Friendship Nine


The Friendship Nine, or Rock Hill Nine, was a group of African-American men who went to jail after staging a sit-in at a segregated McCrory's lunch counter in Rock Hill, South Carolina in 1961. The group gained nationwide attention because they followed the 1960 Nashville sit-in strategy of "Jail, No Bail", which lessened the huge financial burden civil rights groups were facing as the sit-in movement spread across the South. They became known as the Friendship Nine because eight of the nine men were students at Rock Hill's Friendship Junior College.

Background

The first sit-in happened in February 1960 when four black students from North Carolina Agricultural and Technical State University sat down at a segregated Woolworth's lunch counter in Greensboro, North Carolina. The movement spread across the South, reaching Rock Hill on Feb. 12, when about 100 black students staged sit-ins at various downtown lunch counters. Over the next year, several sit-ins were held in the city.

Ongoing demonstrations

On Jan. 31, 1961, students from Friendship Junior College and others picketed McCrorys's on Main Street in Rock Hill to protest the segregated lunch counters at the business.
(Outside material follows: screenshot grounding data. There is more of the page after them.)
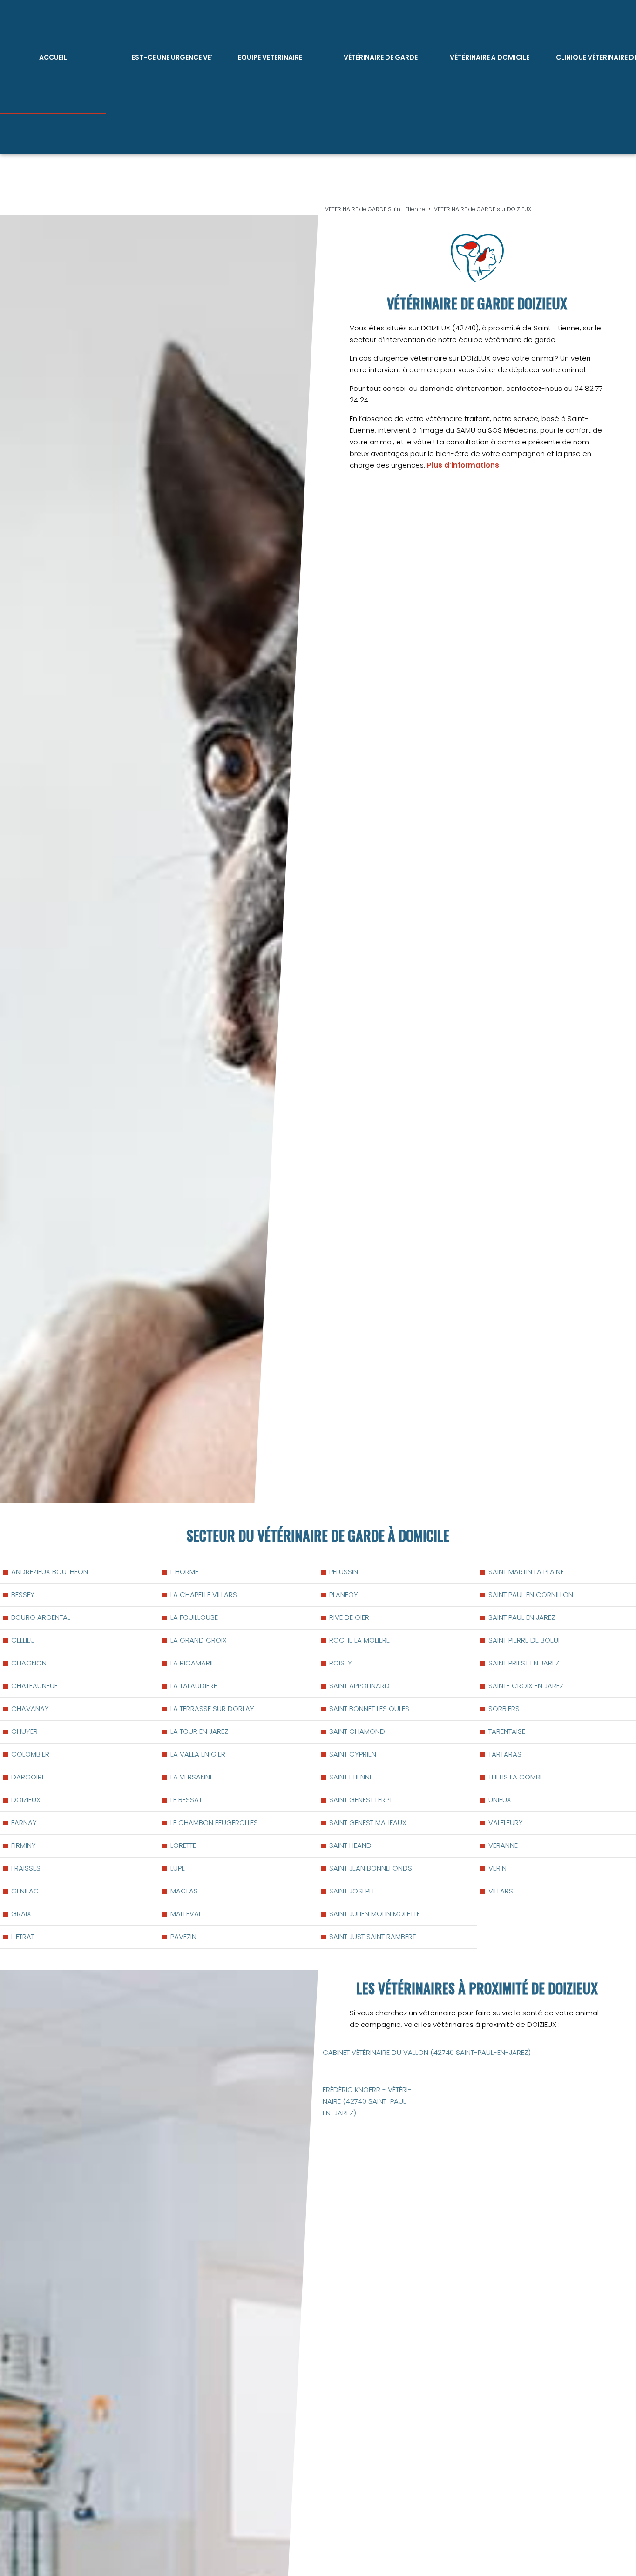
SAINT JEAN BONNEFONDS (370, 1868)
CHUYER (24, 1731)
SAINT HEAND (350, 1845)
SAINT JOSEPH (351, 1891)
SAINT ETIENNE (351, 1777)
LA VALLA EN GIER (197, 1754)
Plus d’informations (463, 465)
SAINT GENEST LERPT (360, 1800)
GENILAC (25, 1891)
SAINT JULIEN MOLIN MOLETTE (374, 1914)
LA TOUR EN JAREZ (199, 1731)
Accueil (53, 57)
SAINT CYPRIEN (352, 1754)
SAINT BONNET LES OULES (369, 1708)
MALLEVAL (186, 1914)
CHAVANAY (30, 1708)
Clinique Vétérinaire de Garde (596, 57)
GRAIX (21, 1914)
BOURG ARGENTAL (40, 1617)
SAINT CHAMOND (357, 1731)
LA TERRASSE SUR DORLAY (212, 1708)
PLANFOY (343, 1594)
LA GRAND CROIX (198, 1640)
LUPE (177, 1868)
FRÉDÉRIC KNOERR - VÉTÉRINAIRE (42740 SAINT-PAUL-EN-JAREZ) (367, 2101)
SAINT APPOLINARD (359, 1685)
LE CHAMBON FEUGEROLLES (214, 1822)
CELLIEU (23, 1640)
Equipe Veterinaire (270, 57)
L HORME (184, 1571)
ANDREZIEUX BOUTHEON (49, 1571)
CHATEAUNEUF (34, 1685)
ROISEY (340, 1663)
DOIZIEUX (26, 1800)
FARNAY (24, 1822)
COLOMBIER (30, 1754)
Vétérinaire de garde (381, 57)
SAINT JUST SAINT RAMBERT (372, 1936)
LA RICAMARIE (192, 1663)
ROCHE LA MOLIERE (359, 1640)
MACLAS (184, 1891)
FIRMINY (23, 1845)
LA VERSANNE (191, 1777)
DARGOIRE (28, 1777)
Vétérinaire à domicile (489, 57)
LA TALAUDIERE (193, 1685)
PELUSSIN (343, 1571)
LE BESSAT (186, 1800)
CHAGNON (29, 1663)
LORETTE (183, 1845)
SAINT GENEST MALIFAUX (367, 1822)
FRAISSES (26, 1868)
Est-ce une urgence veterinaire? (172, 57)
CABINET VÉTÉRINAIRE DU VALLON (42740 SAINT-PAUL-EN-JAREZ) (427, 2052)
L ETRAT (22, 1936)
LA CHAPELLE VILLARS (203, 1594)
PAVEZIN (183, 1936)
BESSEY (22, 1594)
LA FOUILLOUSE (194, 1617)
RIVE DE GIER (349, 1617)
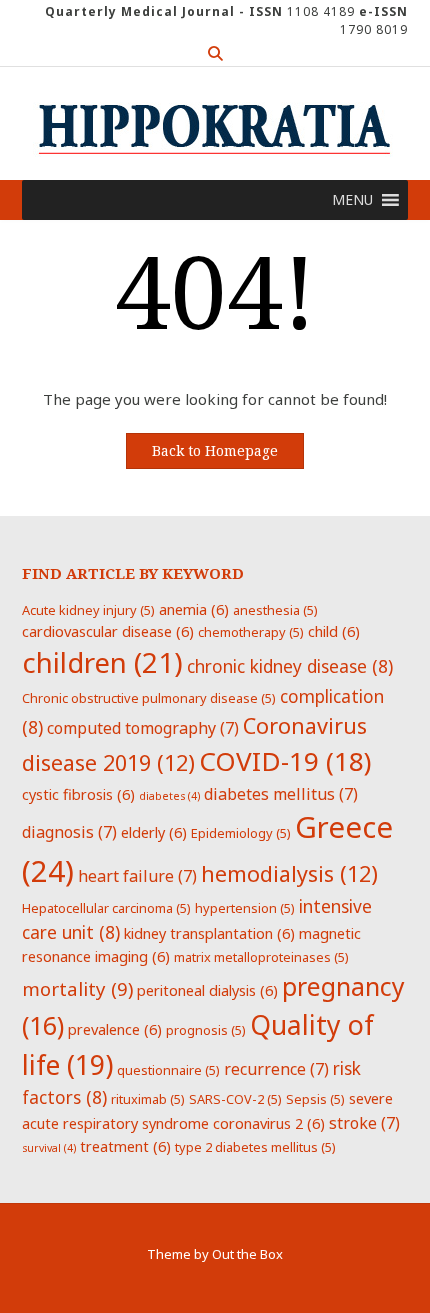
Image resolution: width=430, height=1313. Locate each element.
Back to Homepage (215, 451)
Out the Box (247, 1254)
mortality (77, 988)
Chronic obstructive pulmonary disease (149, 698)
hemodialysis (289, 873)
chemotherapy (251, 632)
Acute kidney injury (88, 610)
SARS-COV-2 (235, 1099)
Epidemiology (241, 833)
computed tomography (143, 728)
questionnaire (168, 1070)
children (102, 662)
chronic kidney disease (290, 666)
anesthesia (275, 610)
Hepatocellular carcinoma (106, 908)
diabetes (169, 796)
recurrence (276, 1069)
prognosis (206, 1030)
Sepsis (315, 1099)
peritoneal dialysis (207, 990)
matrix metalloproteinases (261, 957)
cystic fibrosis (78, 794)
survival (49, 1148)
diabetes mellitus (281, 794)
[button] (352, 200)
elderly (154, 832)
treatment (125, 1146)
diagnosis (69, 832)
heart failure (137, 876)
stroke (364, 1123)
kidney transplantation (209, 933)
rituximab (148, 1099)
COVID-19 (285, 761)
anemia (194, 609)
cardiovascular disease (108, 631)
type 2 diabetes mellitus (255, 1147)
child (334, 631)
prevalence (115, 1029)
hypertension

They walked in, took seats at the counter and ordered hamburgers, soft drinks and coffee.
The next day, 10 were convicted of trespassing and breach of the peace and sentenced to serve 30 days in jail or to pay a $100 fine. One man paid a fine, but the remaining nine — eight of whom were Friendship students —chose to take the sentence of 30 days hard labor at the York County Prison Farm. Their choosing jail over a fine or bail marked a first in the Civil Rights Movement since the 1960 Nashville sit-ins, and it sparked the "jail, no bail" strategy that came to be emulated in other places. A growing number of people participated in the sit-ins and marches that continued in Rock Hill through the spring and into the summer.

Prison strikes

Since these protestors chose prison instead of bail, they were sent to a work camp, where twice they refused to work, were put on bread and water as punishment.

The nine

In 2007 the city of Rock Hill unveiled an historic marker honoring the Friendship Nine at a reception honoring the men. At that time, eight of the Friendship Nine were living.
"What made the Rock Hill action so timely... was that it responded to a tactical dilemma that was arising in SNCC discussions across the South: how to avoid the crippling limitations of scarce bail money," wrote Taylor Branch in Parting the Waters, his Pulitzer Prize winning account of the Civil Rights Movement. "The obvious advantage of 'jail, no bail' was that it reversed the financial burden of the protest, costing the demonstrators no cash while obligating the white authorities to pay for jail space and food. The obvious disadvantage was that staying in jail represented a quantum leap in commitment above the old barrier of arrest, lock-up, and bail-out."

Convictions overturned

In 2015, Judge John C. Hayes III of Rock Hill overturned the convictions of the nine, stating: "We cannot rewrite history, but we can right history." At the same occasion, Prosecutor Kevin Brackett apologized to the eight men still living, who were in court. The men were represented at the hearing by Ernest A. Finney, Jr., the same lawyer who had defended them originally, who subsequently went on to become the first African-American Chief Justice of the South Carolina Supreme Court since Reconstruction.